_TASK REQUIREMENTS_: Working from the entries that follow, transcribe exactly and only the lines from the one with "45 (479, 15)" through the last, pictures excluded.

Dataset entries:
★ ★ ★

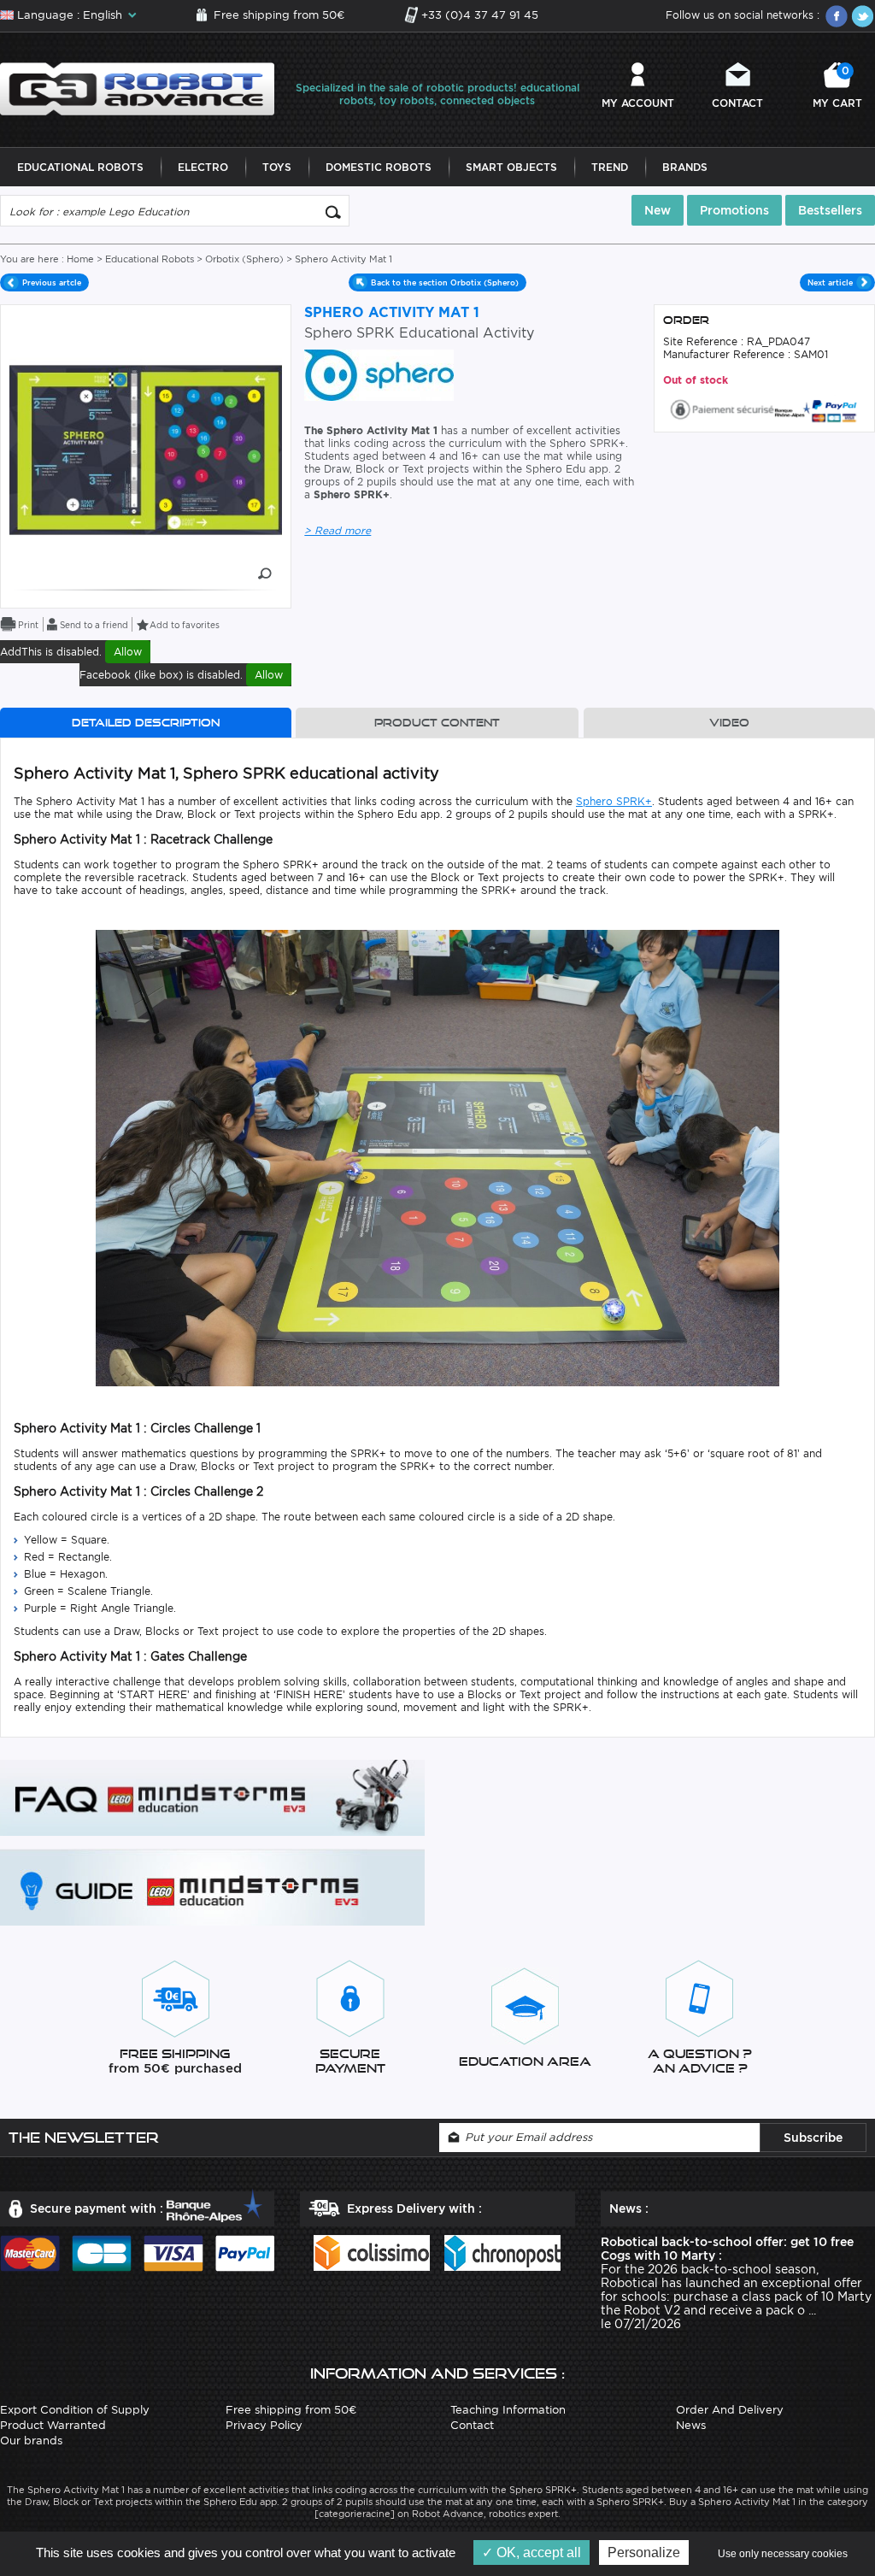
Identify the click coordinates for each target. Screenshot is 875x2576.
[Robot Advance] (137, 87)
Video (729, 722)
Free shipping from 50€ (279, 15)
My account (638, 103)
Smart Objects (511, 167)
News (691, 2425)
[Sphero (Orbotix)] (379, 374)
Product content (437, 722)
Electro (203, 167)
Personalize (644, 2552)
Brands (685, 167)
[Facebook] (836, 16)
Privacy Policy (264, 2425)
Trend (609, 167)
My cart (837, 86)
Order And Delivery (730, 2409)
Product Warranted (53, 2425)
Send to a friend (94, 625)
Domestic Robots (379, 167)
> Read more (337, 530)
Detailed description (146, 722)
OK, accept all (537, 2552)
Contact (737, 103)
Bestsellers (830, 210)
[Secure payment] (764, 408)
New (657, 210)
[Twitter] (862, 16)
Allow (128, 651)
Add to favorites (185, 625)
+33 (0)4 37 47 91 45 (479, 15)
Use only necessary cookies (783, 2554)
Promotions (734, 210)
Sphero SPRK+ (614, 801)
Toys (276, 167)
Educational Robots (80, 167)
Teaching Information (508, 2409)
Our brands (31, 2440)
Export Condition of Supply (75, 2409)
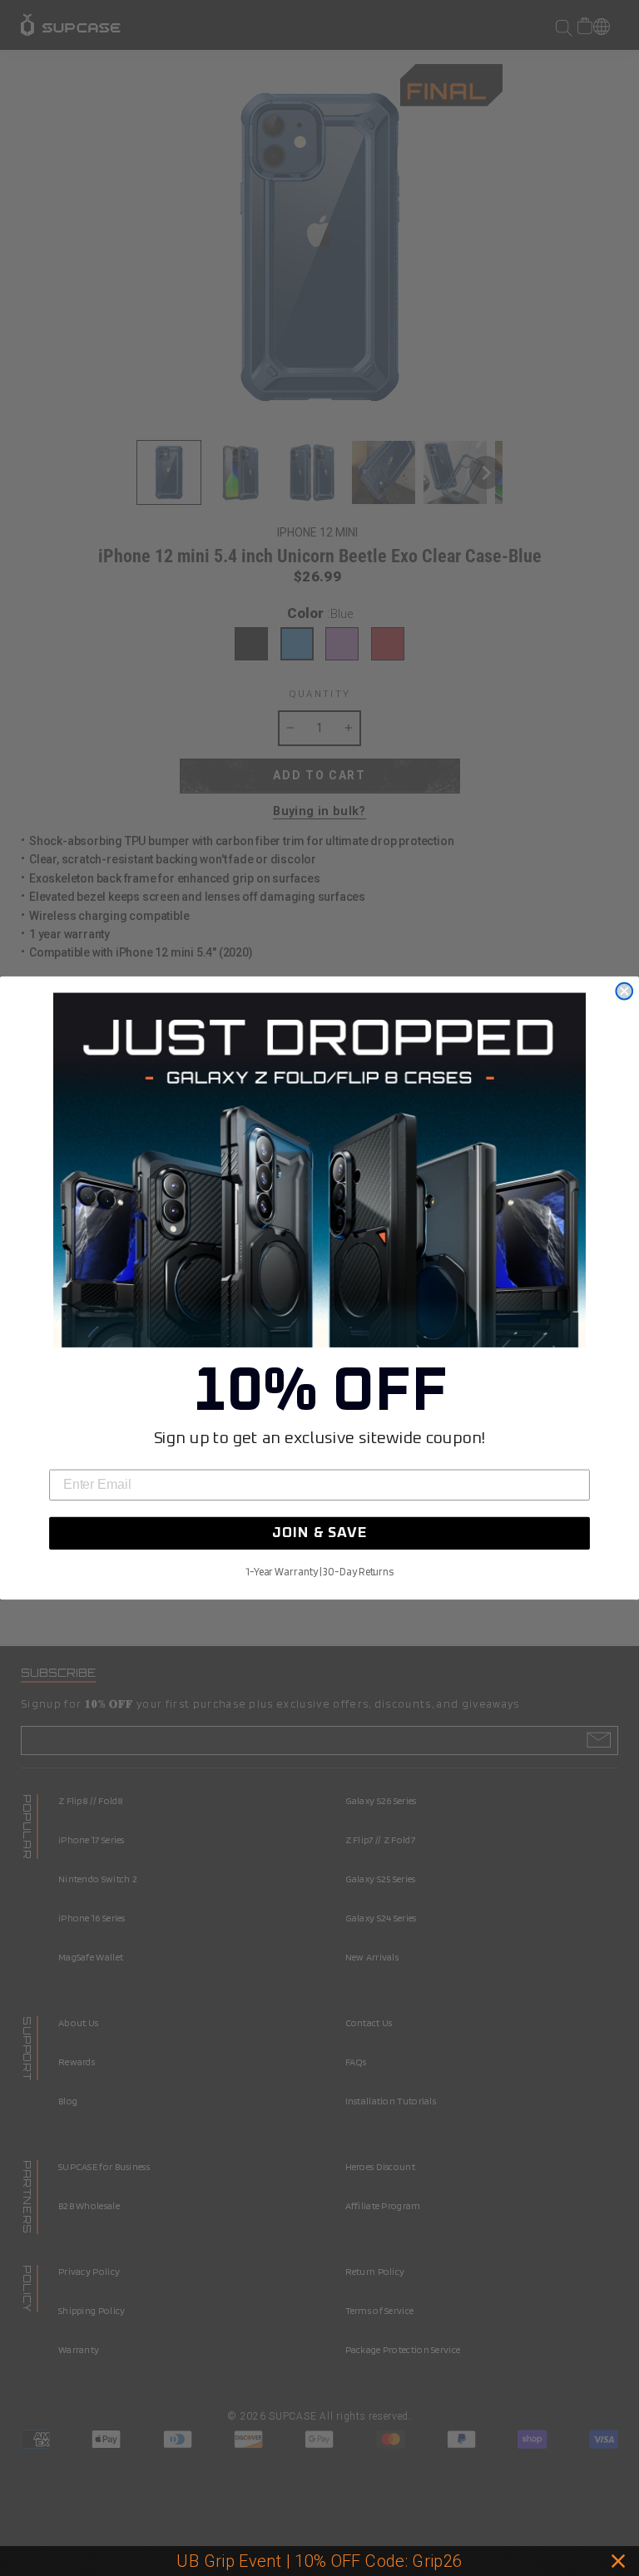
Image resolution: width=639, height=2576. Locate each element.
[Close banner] (618, 2561)
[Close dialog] (624, 991)
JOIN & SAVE (319, 1533)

★ ★ ★

_SOLUTION_:
+33 (0)4 37 47 91 45 (479, 15)
Use only necessary cookies (783, 2554)
Promotions (734, 210)
Sphero SPRK+ (614, 801)
Toys (276, 167)
Educational Robots (80, 167)
Teaching Information (508, 2409)
Our brands (31, 2440)
Export Condition of Supply (75, 2409)
Image resolution: width=639, height=2576. Locate each element.
[Close banner] (618, 2561)
[Close dialog] (624, 991)
JOIN & SAVE (319, 1533)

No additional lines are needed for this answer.